**Task**
Exact copy, no pictures: every line from the one that contains "Click the five-star average rating icons" through the end of the data below, and nothing else.

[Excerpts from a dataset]
**********

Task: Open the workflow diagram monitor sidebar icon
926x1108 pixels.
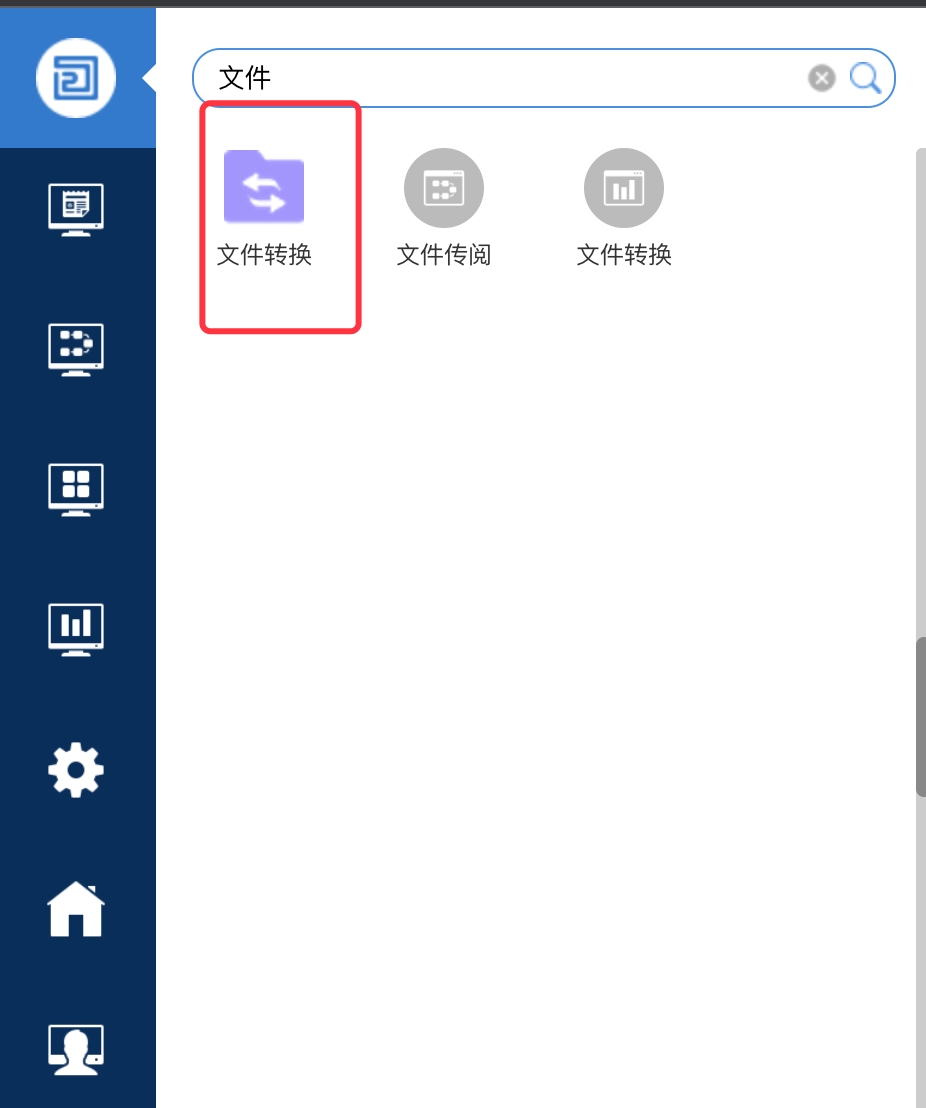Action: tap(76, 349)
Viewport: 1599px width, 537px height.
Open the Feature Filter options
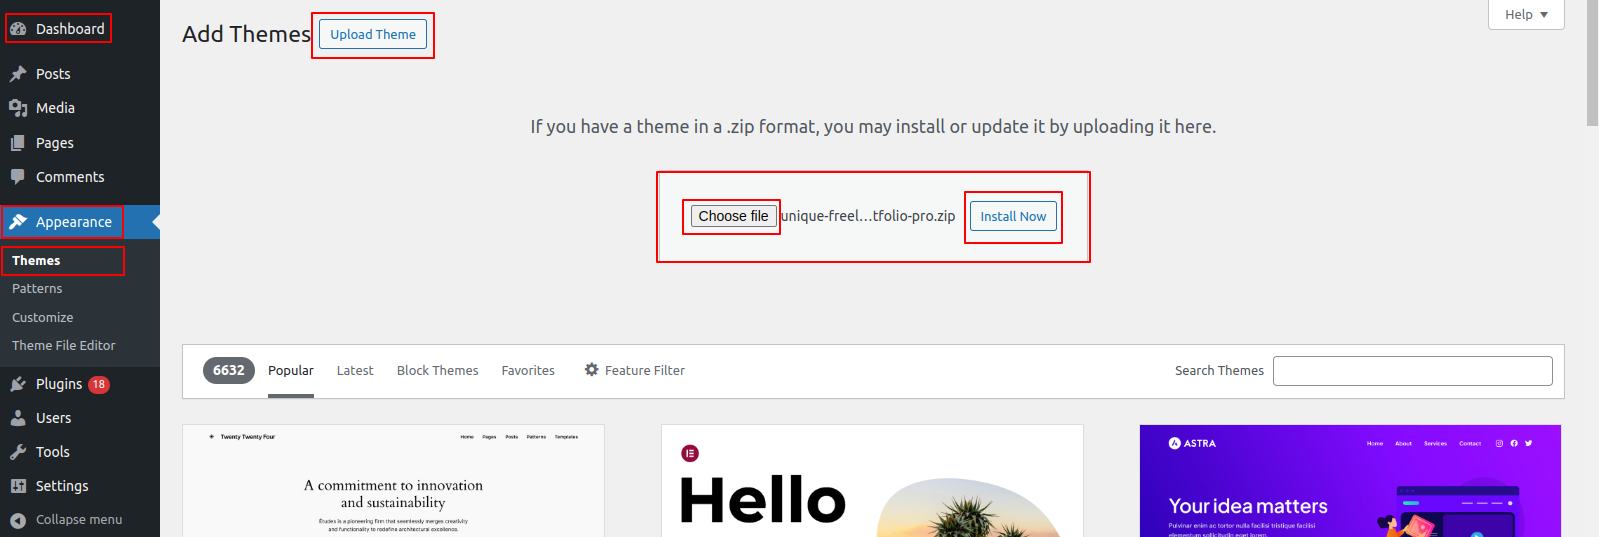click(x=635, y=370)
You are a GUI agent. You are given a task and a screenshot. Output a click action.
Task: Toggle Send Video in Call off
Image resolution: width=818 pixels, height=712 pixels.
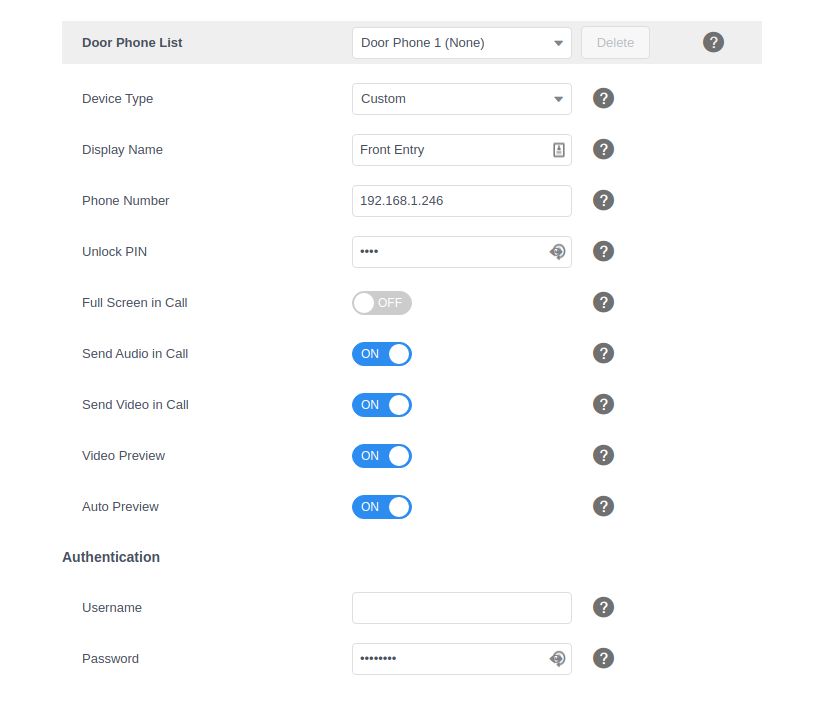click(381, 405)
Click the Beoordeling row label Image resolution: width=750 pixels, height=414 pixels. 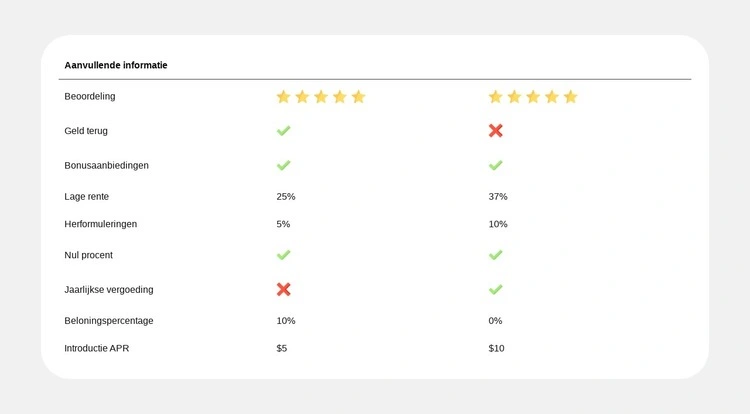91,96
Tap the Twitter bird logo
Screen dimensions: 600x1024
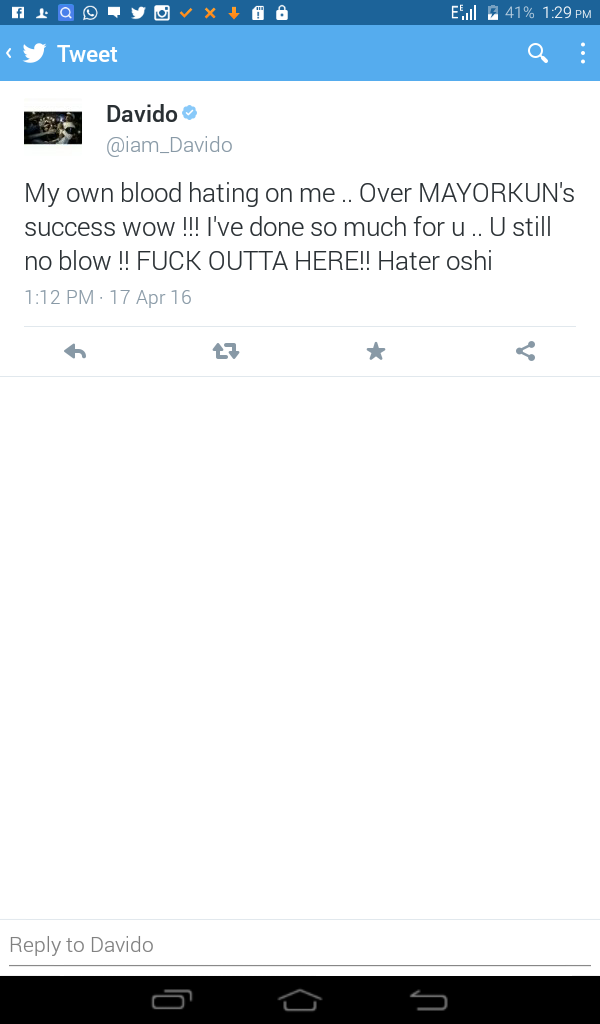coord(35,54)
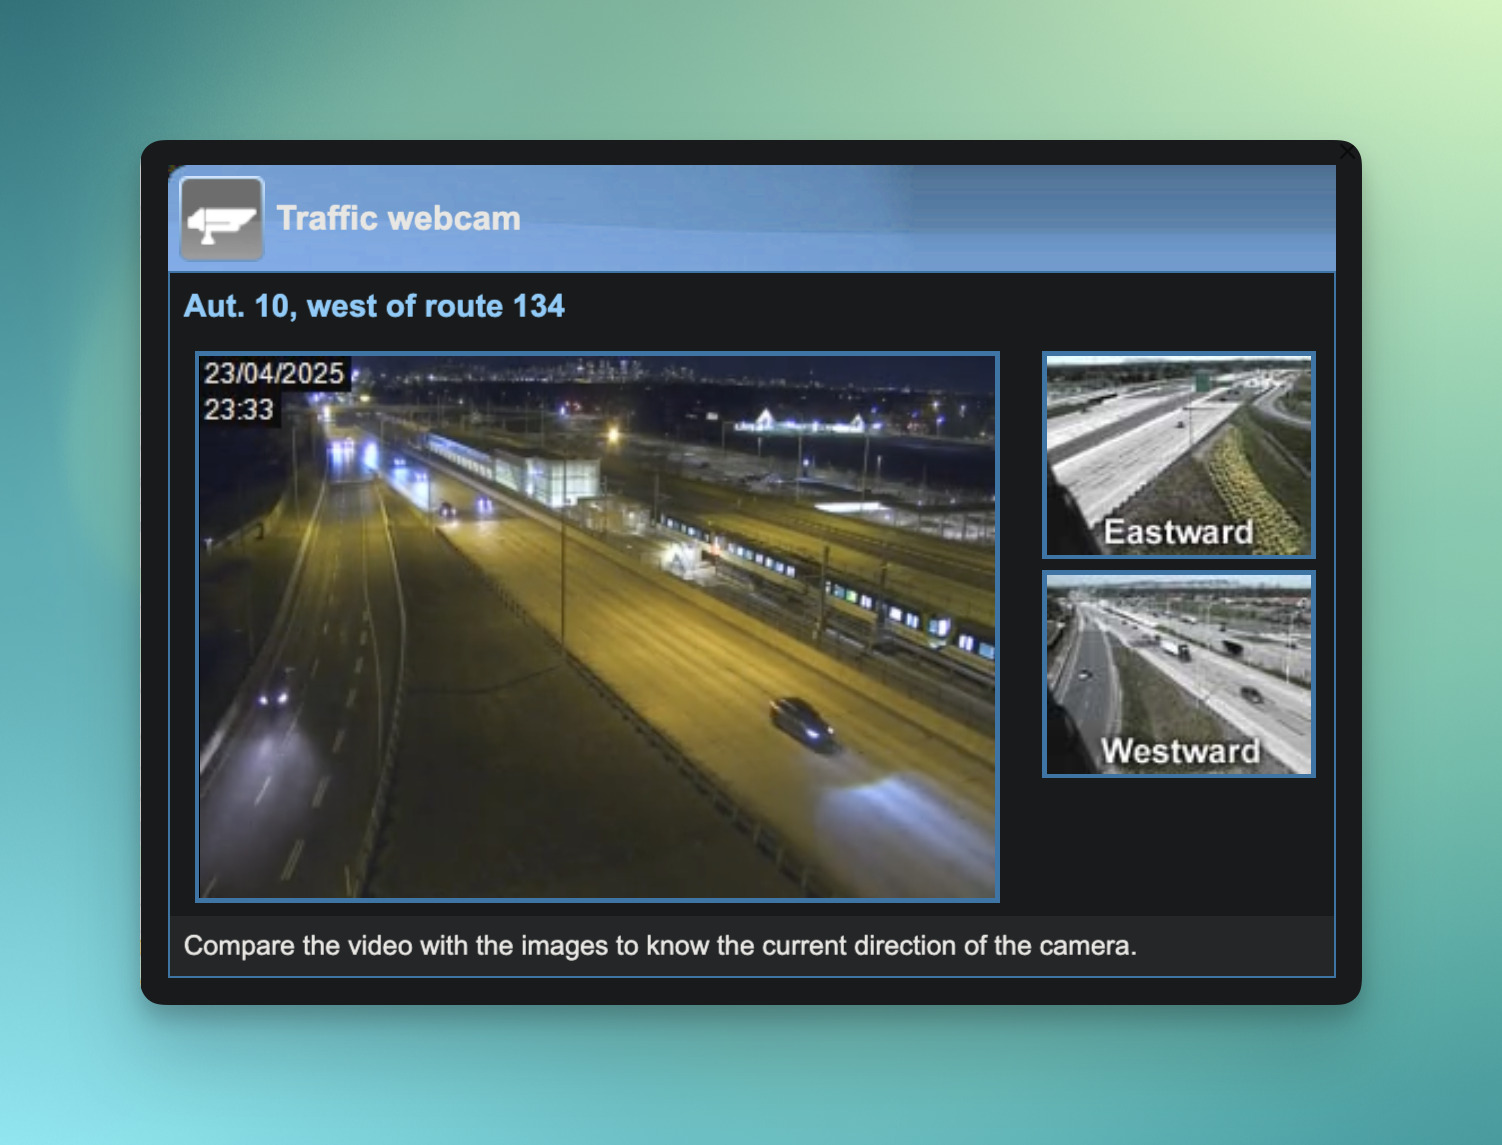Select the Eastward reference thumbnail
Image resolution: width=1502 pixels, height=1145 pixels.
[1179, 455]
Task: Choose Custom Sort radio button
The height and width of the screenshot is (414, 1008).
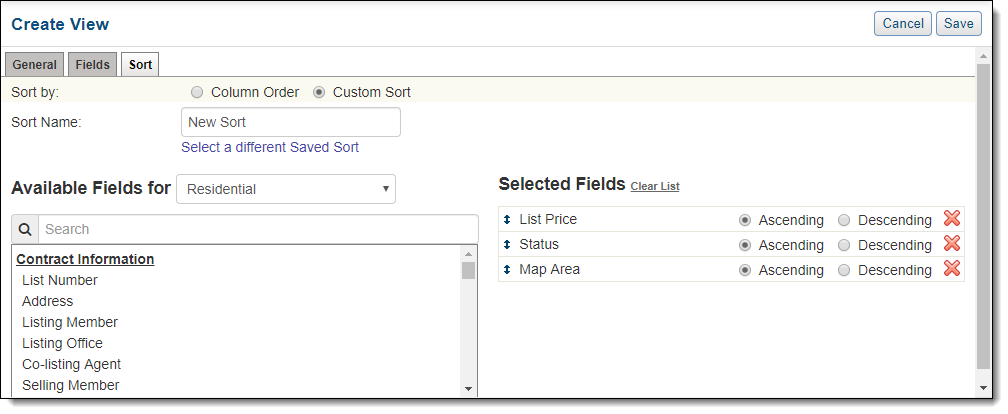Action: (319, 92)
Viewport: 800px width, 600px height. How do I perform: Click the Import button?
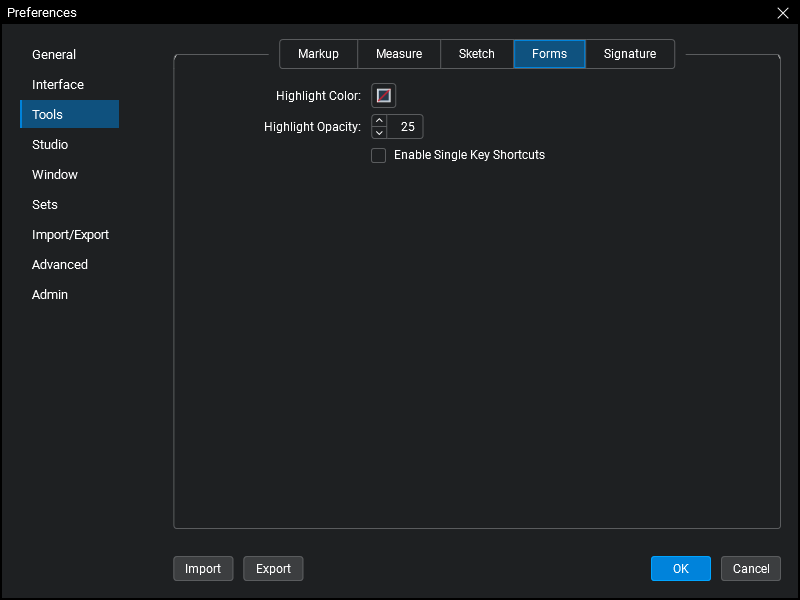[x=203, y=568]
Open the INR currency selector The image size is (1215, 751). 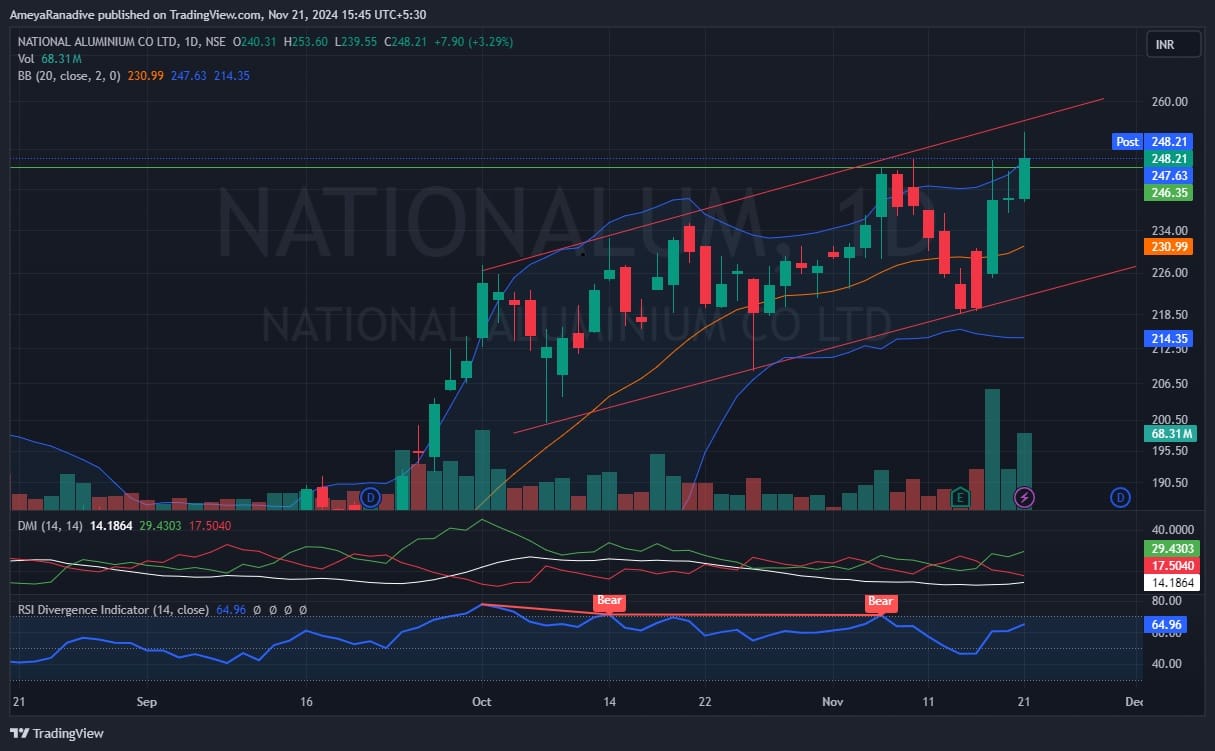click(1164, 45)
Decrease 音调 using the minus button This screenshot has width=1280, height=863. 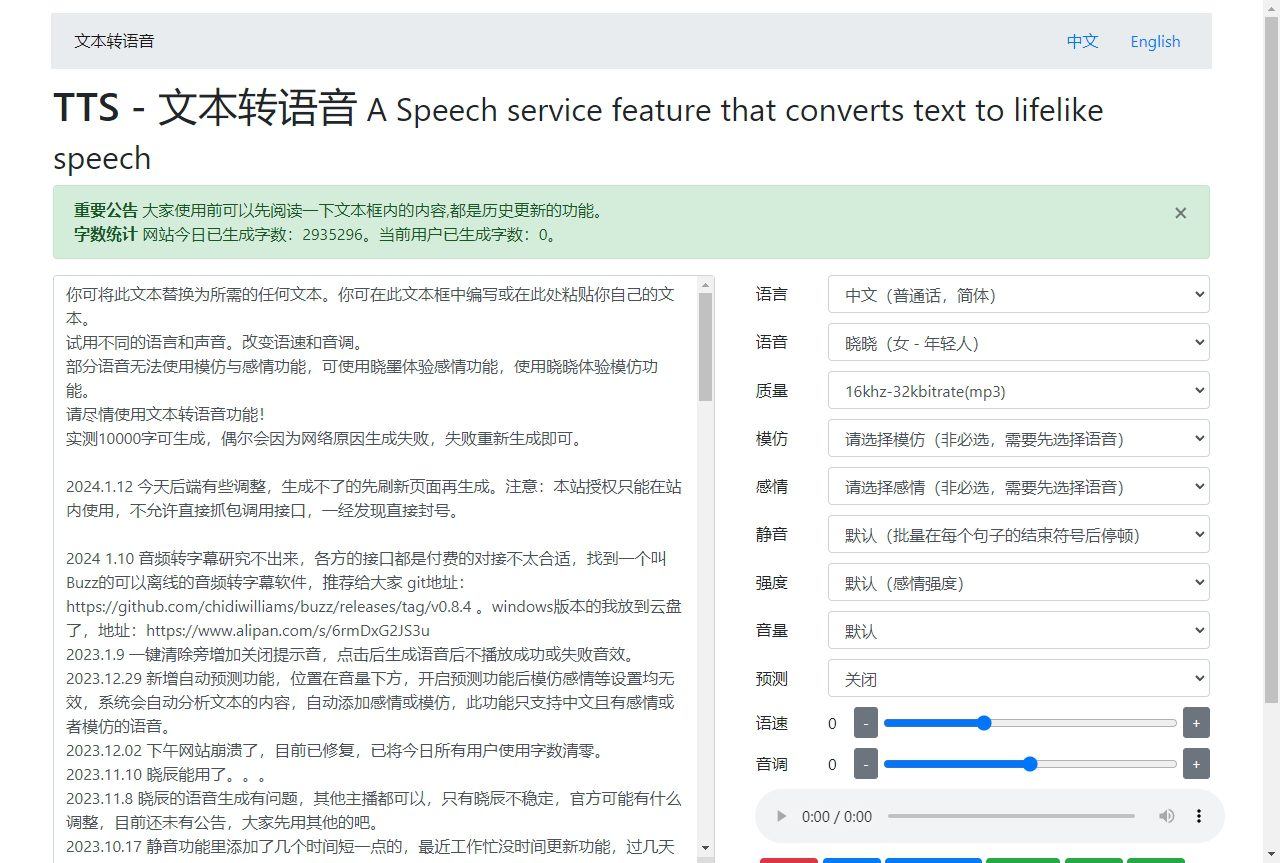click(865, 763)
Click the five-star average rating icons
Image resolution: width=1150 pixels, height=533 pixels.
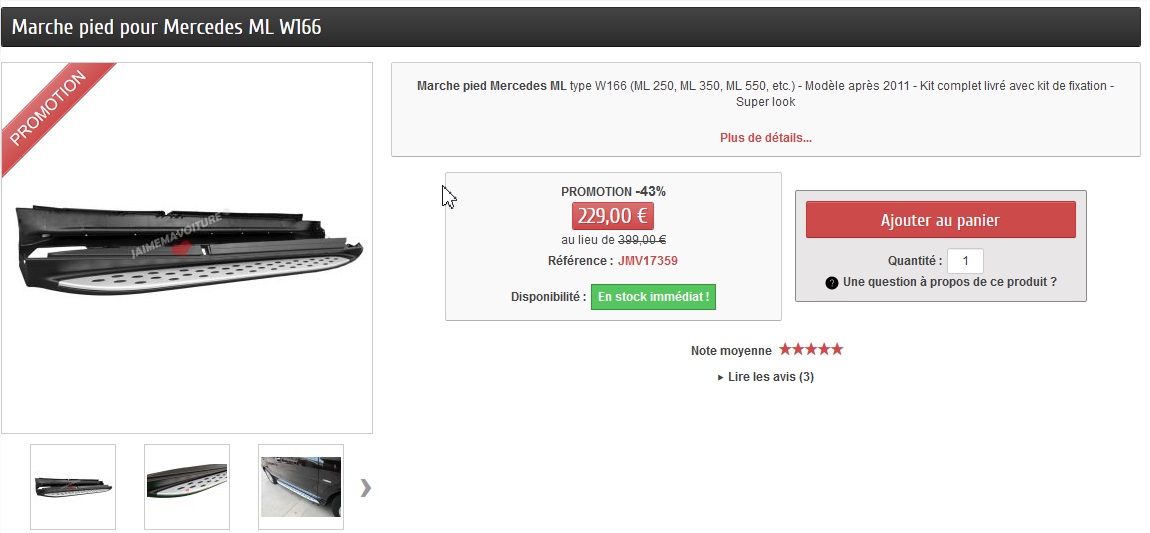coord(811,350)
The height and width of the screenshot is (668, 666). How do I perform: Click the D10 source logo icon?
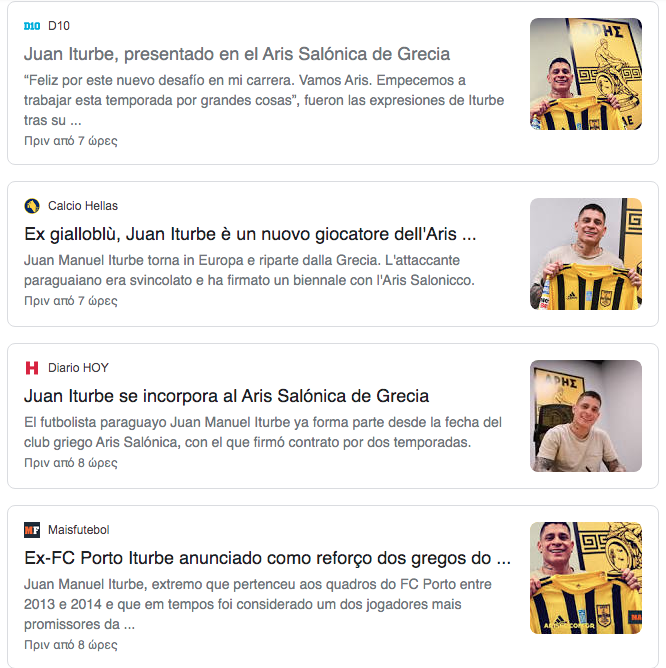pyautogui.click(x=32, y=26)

**********

**Written solution**
Click the five-star average rating icons
Image resolution: width=1150 pixels, height=533 pixels.
coord(811,350)
The height and width of the screenshot is (668, 666). How do I perform: Click the D10 source logo icon?
pyautogui.click(x=32, y=26)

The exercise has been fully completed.